A few years passed, and in the summer of 2011, she came to visit, staying at the house of a mutual friend. My friend and I met her at the airport, and the first moment I saw her in person is still near the top of the list for being one of the best moments in my life. We hugged a lot and it was awesome. I think I was in danger of squeezing the air out of her, so unwilling was I to let go, but I’m pretty sure it was mutual.
While she was in this state, we were nigh inseparable. We held hands most places we went together, we hugged a ton, we cuddled while we were back at the house, and we slept tangled up together in the same bed most of the nights she was here. To reiterate, this was the first time we had met in person. There was absolutely no awkwardness. We acted around each other like we had known each other in person for years instead of just through the internet. The transition from online to offline was blessedly, wonderfully, unspeakably natural, and many of my friends who saw us together later asked me if she was my girlfriend or guessed correctly about our feelings for each other.
After much discussion, it was decided that we wouldn’t pursue a relationship further, but that had absolutely nothing to do with our meeting; in fact, I think if it was left up to our interactions when we met offline, we would be together. But there were some personal obstacles that it’s not my place to disclose, among them distance (we live in different countries and that’s unlikely to change), and it was just for the best if we were friends. That didn’t make our time together offline any less magical to me, that doesn’t make her any less important to me, and it wouldn’t hinder my desire to see her again if the opportunity arises.
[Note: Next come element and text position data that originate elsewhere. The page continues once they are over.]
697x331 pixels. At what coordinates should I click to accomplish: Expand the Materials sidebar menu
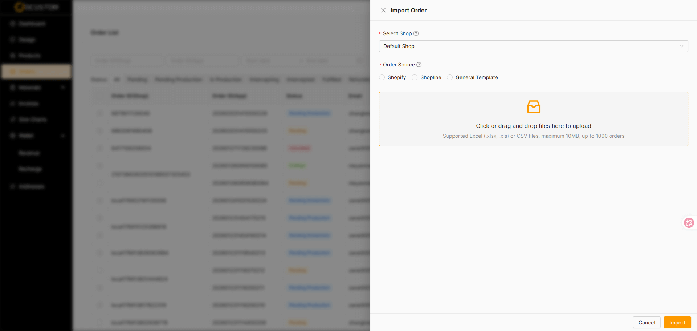[x=63, y=88]
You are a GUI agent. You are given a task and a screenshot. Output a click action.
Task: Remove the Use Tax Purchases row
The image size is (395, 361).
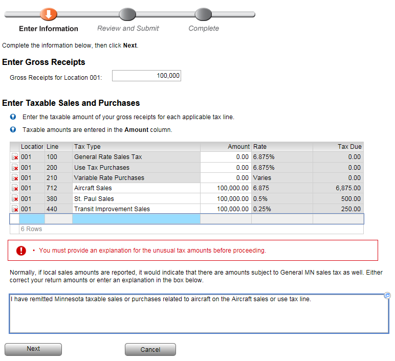15,168
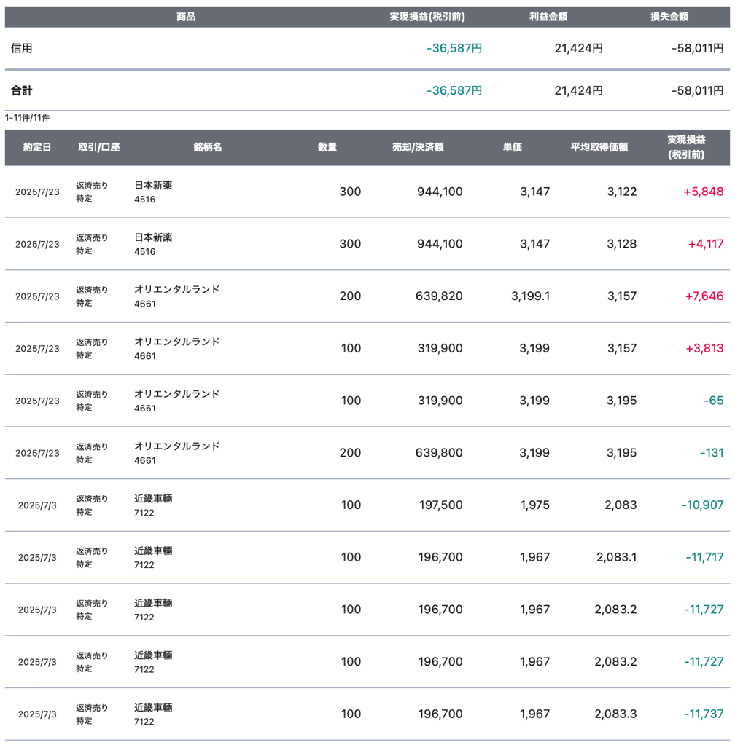Select the +7,646 profit for オリエンタルランド

(703, 296)
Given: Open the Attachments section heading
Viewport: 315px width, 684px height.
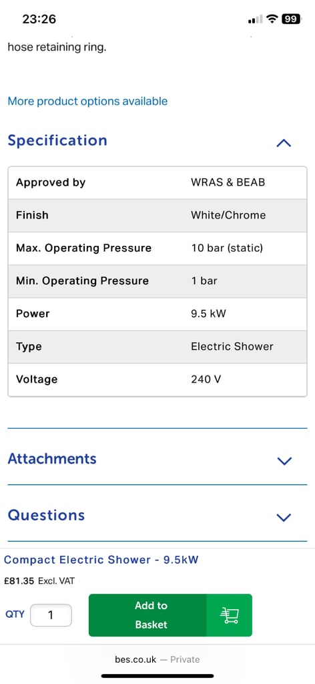Looking at the screenshot, I should 52,459.
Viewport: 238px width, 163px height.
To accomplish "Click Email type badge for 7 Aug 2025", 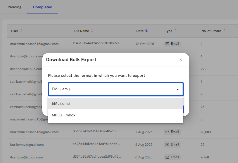I will [x=172, y=132].
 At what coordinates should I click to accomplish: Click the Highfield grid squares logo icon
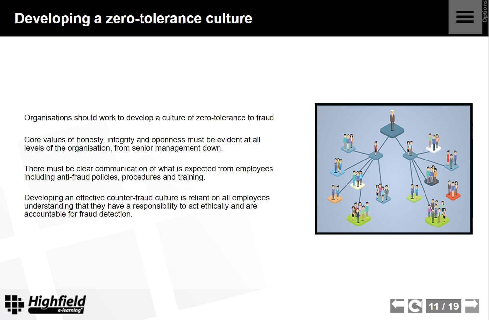pyautogui.click(x=14, y=304)
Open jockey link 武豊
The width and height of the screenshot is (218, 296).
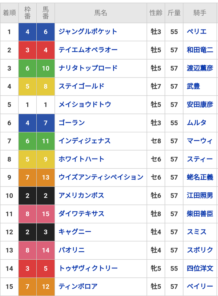(x=193, y=86)
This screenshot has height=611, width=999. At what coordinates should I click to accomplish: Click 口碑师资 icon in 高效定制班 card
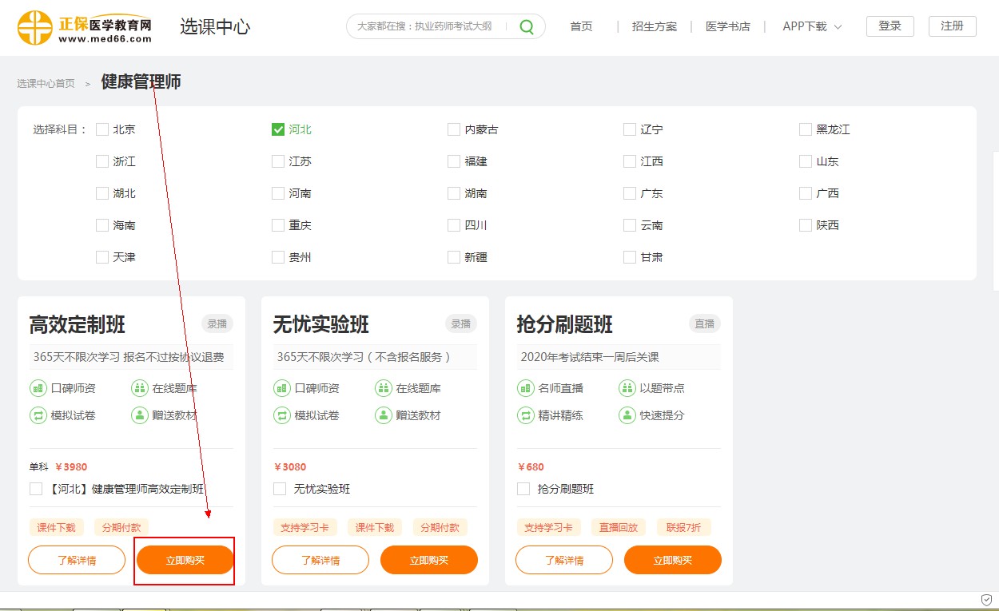pyautogui.click(x=38, y=388)
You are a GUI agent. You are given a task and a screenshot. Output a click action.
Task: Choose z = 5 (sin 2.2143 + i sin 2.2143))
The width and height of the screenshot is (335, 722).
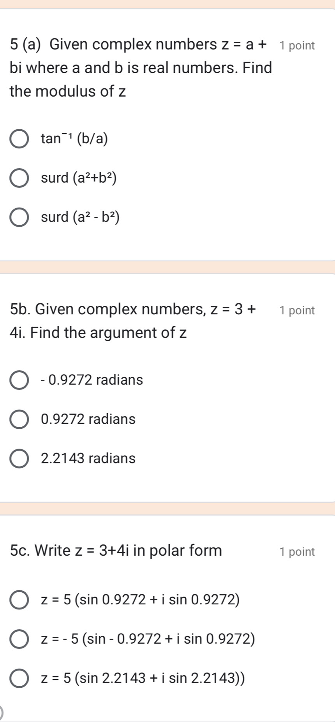click(19, 678)
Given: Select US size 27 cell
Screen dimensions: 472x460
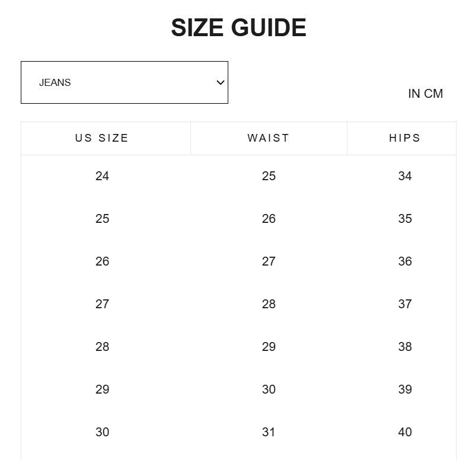Looking at the screenshot, I should [x=103, y=304].
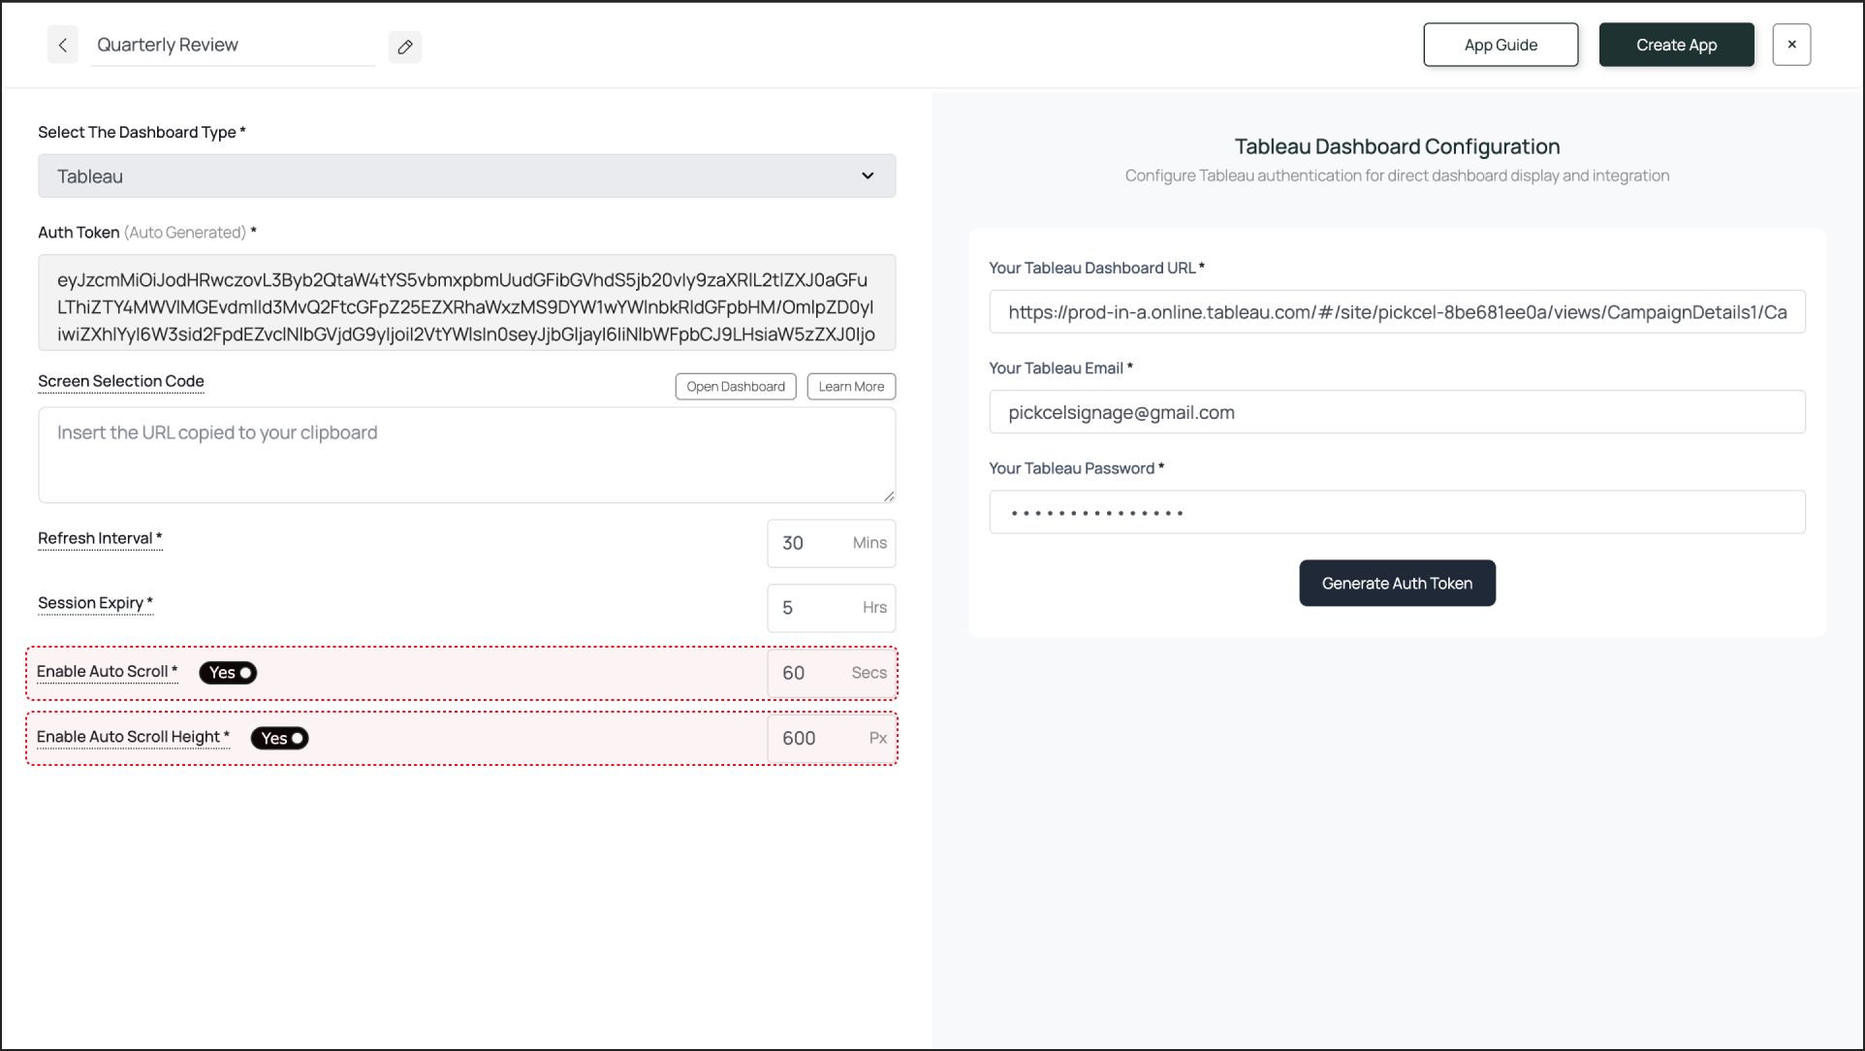Screen dimensions: 1865x1051
Task: Click the dropdown chevron beside Tableau
Action: 868,176
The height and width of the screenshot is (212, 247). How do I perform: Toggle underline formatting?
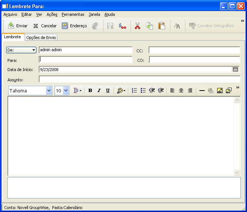click(108, 91)
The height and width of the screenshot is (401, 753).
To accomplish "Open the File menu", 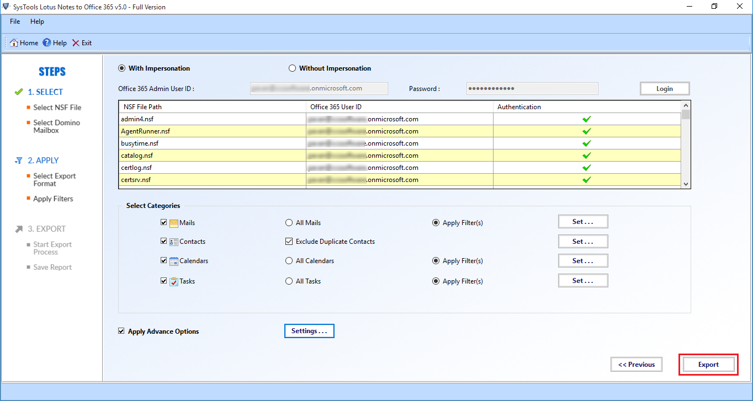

Without disclosing too many things that simply are not the business of anyone but her and I, the issues that prevented us from being together were issues that we would have had if we had met and developed feelings and initiated or attempted to initiate a relationship in a purely offline setting. The fact that we met on the internet had absolutely nothing to do with it.
Conversely, I personally know of more than a few romantic relationships that started online where both parties have met each other offline for the first time, interacted naturally and happily, are still together, and intend to stay together. They are willing to make personal adjustments for each other and compromise, just like you would find in any offline relationship, and they are as healthy and happy and in love as any offline relationship I have encountered. Many of these people are queer, and for some of them, they never would have had the opportunity to be in a queer relationship thanks to the reasons I outlined earlier. Internet relationships gave them opportunities they wouldn’t have had otherwise, and they are happy and they are healthy and there is no awkward learning curve.
I guess it sucks that your experience and the aggregate experience of your friends has been so irredeemably shitty that you feel the need to go off and act like everyone who will enter into this sort of relationship will meet only doom and gloom and heartache, but in spite of the fact that I’ve never been in an online relationship that “made it”, my experience and the aggregate experience of my friends has been overwhelmingly positive, and I take issue with anyone who tries to dictate how good or bad our relationships will be or what kind of options we have when they don’t know us just because they had a piss-poor time with the entire thing. Sorry, not at all sorry!